Always delicate, Louis suffered from chronic poor health, which denied him the two professions which interested him, the army and the Church, though he never really made any move in either direction. Instead, this well-read and intellectually refined young man, elegant and attractive, met and fell in love with a family connection, Marie Odette de Forbin. Their happy marriage was made possible by the generosity of his brother, Pierre, who made over to him his own share of their property in order to allow him to meet the demands of financial security made by Marie Odette’s father, the Marquis de Forbin (descended from the Forbes family in Scotland).

Louis served as mayor of the locality, the town of Montbron. He loved his team of four white horses, which he drove with expertise. The family also spent time with Marie Odette’s family in Paris, at their apartment at 38 Avenue Gabriel, and, because of his precarious health, made several trips to spas in Switzerland and to Vichy.

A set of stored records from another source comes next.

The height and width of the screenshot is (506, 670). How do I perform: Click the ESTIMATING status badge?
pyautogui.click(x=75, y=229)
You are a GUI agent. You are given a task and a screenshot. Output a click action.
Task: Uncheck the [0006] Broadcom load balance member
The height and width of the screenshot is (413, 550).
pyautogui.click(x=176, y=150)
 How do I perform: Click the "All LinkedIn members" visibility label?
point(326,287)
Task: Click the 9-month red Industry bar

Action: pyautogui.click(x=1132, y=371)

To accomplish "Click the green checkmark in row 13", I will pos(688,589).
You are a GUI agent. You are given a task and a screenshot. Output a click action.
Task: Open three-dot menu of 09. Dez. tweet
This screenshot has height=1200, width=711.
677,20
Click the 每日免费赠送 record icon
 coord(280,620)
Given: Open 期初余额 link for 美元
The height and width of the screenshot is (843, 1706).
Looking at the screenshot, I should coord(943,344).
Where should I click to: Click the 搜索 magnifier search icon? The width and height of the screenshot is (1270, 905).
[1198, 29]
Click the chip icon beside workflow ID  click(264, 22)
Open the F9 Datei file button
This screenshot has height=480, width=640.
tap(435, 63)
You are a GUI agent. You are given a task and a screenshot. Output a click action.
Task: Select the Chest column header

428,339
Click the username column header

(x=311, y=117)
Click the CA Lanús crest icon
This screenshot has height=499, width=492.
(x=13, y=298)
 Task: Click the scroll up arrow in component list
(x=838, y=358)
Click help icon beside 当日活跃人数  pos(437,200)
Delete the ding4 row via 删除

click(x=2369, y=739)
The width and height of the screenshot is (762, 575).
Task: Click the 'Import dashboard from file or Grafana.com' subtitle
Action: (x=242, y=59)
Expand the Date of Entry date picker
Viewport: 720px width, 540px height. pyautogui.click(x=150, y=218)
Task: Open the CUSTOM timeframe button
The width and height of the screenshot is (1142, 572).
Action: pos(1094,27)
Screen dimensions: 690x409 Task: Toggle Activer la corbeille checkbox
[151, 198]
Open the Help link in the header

However, their life together would be marked once more by grief: the death of their four year-old daughter, Marie Madeleine, of peritonitis, a tragedy from which Marie Odette never quite recovered.

Louis arranged fireworks for Henri’s 6th birthday, and took him to see interesting things (Henri would forever like “interesting things” – hence the subtitle of his daughter’s website, “des choses 'intéressantes”), including the first real motorcar race, Paris-Bordeaux, in 1897, and to see the Great Mogul go down the Champs Élysées carried in a kind of hammock, as well as King Chulalongcorn, son of the king in ‘Anna and the King of Siam’, accompanied by Louis Leonowens, the son of Anna. Henri was a tall, good looking boy with an original mind. He was destined to be a highly individual thinker, politically astute, an incisive anthropologist, and a soldier awarded the Croix de Guerre for courage in 1918.

Louis did not live to see what his unusual and very interesting son became, as he died at forty-nine from lung disease, but we can see in this wonderful letter from father to son, with its wisdom and gently proffered advice, the influence it carried over a lifetime. Surprisingly, Henri never told his family about it, being an objective and self-contained man, while at the same time a very loving one. That is perhaps a French characteristic, though his gently introspective father Louis was quite different, being very self-understanding, as we can see from this marvellous letter.